Mulder: You looking for work, Agent Spender? 'Cause if you are, I got a whole pile in that middle drawer that I'd love to shove down someone's throat.
Spender: I just want the truth.
Mulder: The truth is out there, Agent Spender. Maybe you should find it for yourself.
Dr. Openshaw: A man should never live long enough to see his children - or his work - destroyed.
Cassandra: I told you that the aliens were here to do good, and that I was being used as an oracle to spread the word. Only now I know what the aliens are here for, and it isn't good.
Mulder: What are they here for?
Cassandra: To wipe us off the planet. They're taking over the universe. They're infecting all other lifeforms with a black substance called "purity". It's their life force - it's what they're made of.
(So much for that optimism she had before. Also, finally some more concrete context for the phrase "purity control"!)
Mulder: Smokey's got a name.
Spender: Keeping Fox Mulder down is not a job, it's your dirty work!
Smoking Man (with derision): You pale to Fox Mulder.
Smoking Man: The truth was out there, fatally exposed.

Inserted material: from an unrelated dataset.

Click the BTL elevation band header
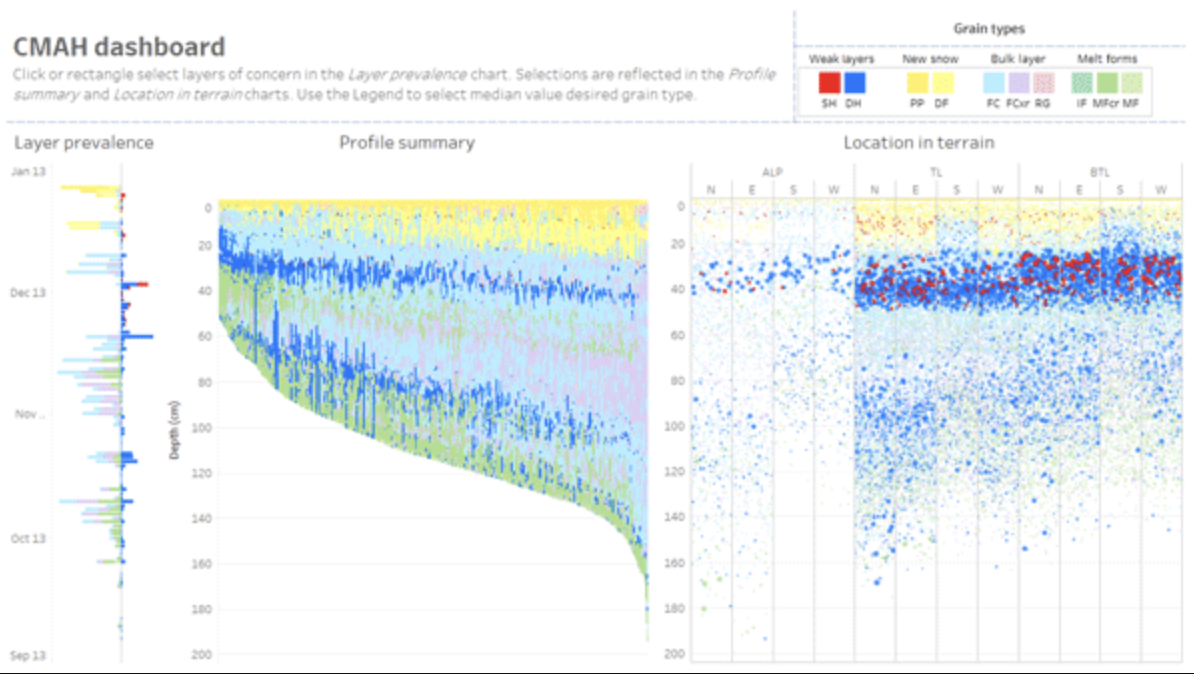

Krycek: You've never seen one before, have you? It's shocking at first. The acceptance of the idea, it's...it's something you thought only children and fools believed in. It undermines your beliefs. In yourself. In the world. But then you come to understand.
Spender: Understand what?
Krycek: Well, the responsibility that this knowledge demands by the men who have it. The great sacrifice, by great men - like your father.
(After everything that's happened, I hate to think that Krycek considers the Smoking Man "a great man". Though he's a villain, and he's worked under the Smoking Man before, Krycek has always looked out for himself first and foremost, and one of his most redeeming traits was his betrayal of the Smoking Man after the merchandise trilogy. In hindsight, I think this whole exchange was set up to turn Spender against his father. It's interesting to see Krycek and Spender interact, since I compared them before. But they're from two different eras of the show. To be honest, I didn't realize Krycek stuck around until this late in the series. As a rival to Mulder, Spender pales in comparison to him. And I know that Mulder and Krycek will never be friends, but I can't help thinking how awesome it would be if they joined forces to stand against the aliens in the final chapter. I suppose I'll have to resort to reading fanfic for that alliance. Maybe I just really wanna see someone tear the Smoking Man apart, and Krycek is in the best position for a true betrayal. The Smoking Man apparently has a lot of emotional investment in both Mulder and Agent Spender, but how great would it be to see him felled by the slimiest creature in this series? Wait, scratch that. In light of this episode's cliffhanger, Agent Fowley is the slimiest creature in this series - the aliens from the movie included).